Stored data entries:
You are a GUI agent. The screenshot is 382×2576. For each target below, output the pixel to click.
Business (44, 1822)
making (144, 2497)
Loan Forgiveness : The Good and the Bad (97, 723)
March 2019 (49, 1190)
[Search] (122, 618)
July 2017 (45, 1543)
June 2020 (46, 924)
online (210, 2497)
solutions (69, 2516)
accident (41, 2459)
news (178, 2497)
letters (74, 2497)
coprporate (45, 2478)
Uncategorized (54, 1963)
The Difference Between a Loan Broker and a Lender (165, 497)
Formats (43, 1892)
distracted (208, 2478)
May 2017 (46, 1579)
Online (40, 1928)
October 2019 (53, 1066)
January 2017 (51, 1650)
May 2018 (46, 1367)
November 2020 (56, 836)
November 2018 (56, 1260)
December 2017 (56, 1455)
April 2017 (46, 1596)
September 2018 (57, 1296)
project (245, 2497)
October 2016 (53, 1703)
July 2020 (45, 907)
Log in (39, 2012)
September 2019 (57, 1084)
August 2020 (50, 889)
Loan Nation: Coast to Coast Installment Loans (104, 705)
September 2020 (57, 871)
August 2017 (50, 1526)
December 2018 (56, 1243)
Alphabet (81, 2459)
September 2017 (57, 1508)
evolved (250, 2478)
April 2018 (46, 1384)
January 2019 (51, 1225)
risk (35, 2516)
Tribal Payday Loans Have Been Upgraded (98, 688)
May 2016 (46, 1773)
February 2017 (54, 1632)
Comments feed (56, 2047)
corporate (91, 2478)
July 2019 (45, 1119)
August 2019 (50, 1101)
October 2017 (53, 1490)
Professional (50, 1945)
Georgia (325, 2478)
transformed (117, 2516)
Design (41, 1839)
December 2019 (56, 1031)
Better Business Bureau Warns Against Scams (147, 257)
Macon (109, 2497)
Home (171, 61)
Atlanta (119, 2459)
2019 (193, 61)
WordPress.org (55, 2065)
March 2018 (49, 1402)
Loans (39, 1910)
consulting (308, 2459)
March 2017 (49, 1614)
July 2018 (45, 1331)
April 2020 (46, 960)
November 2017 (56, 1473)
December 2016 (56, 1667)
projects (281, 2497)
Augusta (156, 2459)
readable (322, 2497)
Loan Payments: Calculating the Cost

> _What is being asked_
What you output should match every line above exactly.

> _Exercise response_
You are a GUI agent. The screenshot is 382×2576. For each target below, output the pixel to click.
Business (44, 1822)
making (144, 2497)
Loan Forgiveness : The Good and the Bad (97, 723)
March 2019 (49, 1190)
[Search] (122, 618)
July 2017 (45, 1543)
June 2020 (46, 924)
online (210, 2497)
solutions (69, 2516)
accident (41, 2459)
news (178, 2497)
letters (74, 2497)
coprporate (45, 2478)
Uncategorized (54, 1963)
The Difference Between a Loan Broker and a Lender (165, 497)
Formats (43, 1892)
distracted (208, 2478)
May 2017 (46, 1579)
Online (40, 1928)
October 2019 (53, 1066)
January 2017 (51, 1650)
May 2018 (46, 1367)
November 2020 (56, 836)
November 2018 (56, 1260)
December 2017 (56, 1455)
April 2017 (46, 1596)
September 2018 (57, 1296)
project (245, 2497)
October 2016 (53, 1703)
July 2020 (45, 907)
Log in (39, 2012)
September 2019 (57, 1084)
August 2020 (50, 889)
Loan Nation: Coast to Coast Installment Loans (104, 705)
September 2020 (57, 871)
August 2017 (50, 1526)
December 2018 (56, 1243)
Alphabet (81, 2459)
September 2017 (57, 1508)
evolved (250, 2478)
April 2018 (46, 1384)
January 2019 (51, 1225)
risk (35, 2516)
Tribal Payday Loans Have Been Upgraded (98, 688)
May 2016 (46, 1773)
February 2017 (54, 1632)
Comments feed (56, 2047)
corporate (91, 2478)
July 2019 (45, 1119)
August 2019 (50, 1101)
October 2017 (53, 1490)
Professional (50, 1945)
Georgia (325, 2478)
transformed (117, 2516)
Design (41, 1839)
December 2019 (56, 1031)
Better Business Bureau Warns Against Scams (147, 257)
Macon (109, 2497)
Home (171, 61)
Atlanta (119, 2459)
2019 (193, 61)
WordPress.org (55, 2065)
March 2018 (49, 1402)
Loans (39, 1910)
consulting (308, 2459)
March 2017 (49, 1614)
July 2018 (45, 1331)
April 2020 (46, 960)
November 2017 (56, 1473)
December 2016 (56, 1667)
projects (281, 2497)
Augusta (156, 2459)
readable (322, 2497)
Loan Payments: Calculating the Cost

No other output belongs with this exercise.